Though Jordan’s name has been tossed around as a contender, the Ohio Republican is backing McCarthy and seems uninterested in the top post.
Because Republicans will be working with a razor-thin caucus, and because many in the party are critical of McCarthy, Republicans have no heir apparent for the spot at the moment.
The House nevertheless must elect a speaker. If McCarthy can’t corral his caucus, he could find himself forced to withdraw his name and make room for another candidate.
Though he still has time to sway skeptics, the Nov. 15 vote is an indication that the party is far from united behind the possibility of a Speaker McCarthy.
While the race for speaker remains contested, other races decided on Tuesday were uncontested.
Rep. Steve Scalise (R-La.), who currently serves as the House minority whip, was selected by his party to serve as the House majority leader in the 118th Congress.
“What bills come up in the House of Representatives, it’s something I’ve already been talking to my colleagues about. I’ve got a vision for what I’d like to see us address. We need to get back to confronting the pocketbook issues,” said Scalise after his unanimous selection for the top Republican spot after speaker.
Rep.
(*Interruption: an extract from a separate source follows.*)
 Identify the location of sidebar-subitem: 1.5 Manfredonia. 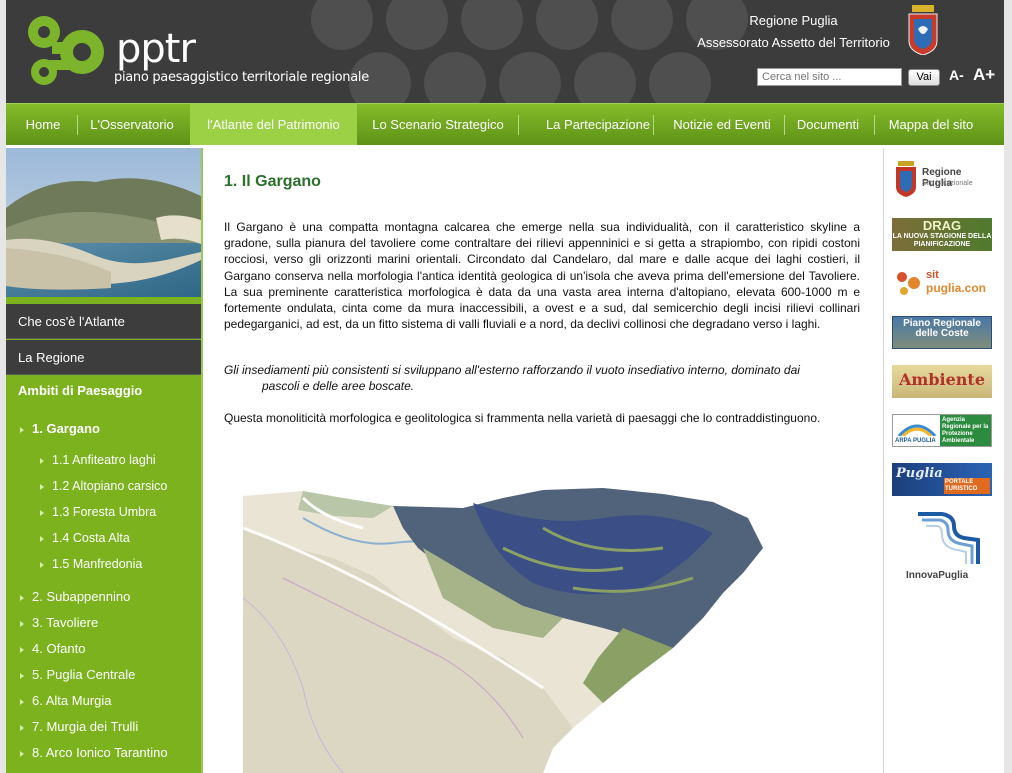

Elise Stefanik (R-N.Y.), who chairs the House GOP conference, was selected to reprise her role.
In a statement after the vote, Stefanik vowed: “In the new Republican majority, we will stand up for an economy that’s strong, a nation that’s safe, a future that’s built on freedom, and a government that’s accountable to the American people.”
The tightest race was a three-way battle for House majority whip between Reps. Tom Emmer (R-Minn.), Jim Banks (R-Ind.), and Drew Ferguson (R-Ga.). Emmer, whose name had been tossed around for speaker, won the number three spot.
Because Democrats have not yet conceded the House of Representatives as lost, their leadership elections have not been held yet.
It remains unclear whether current Speaker of the House Nancy Pelosi (D-Calif.) will again reprise her role as the Democrats’ leader in the House, or if she’ll accede to pressure from younger members to let a new generation take over.
Caden Pearson and the Associated Press contributed to this report.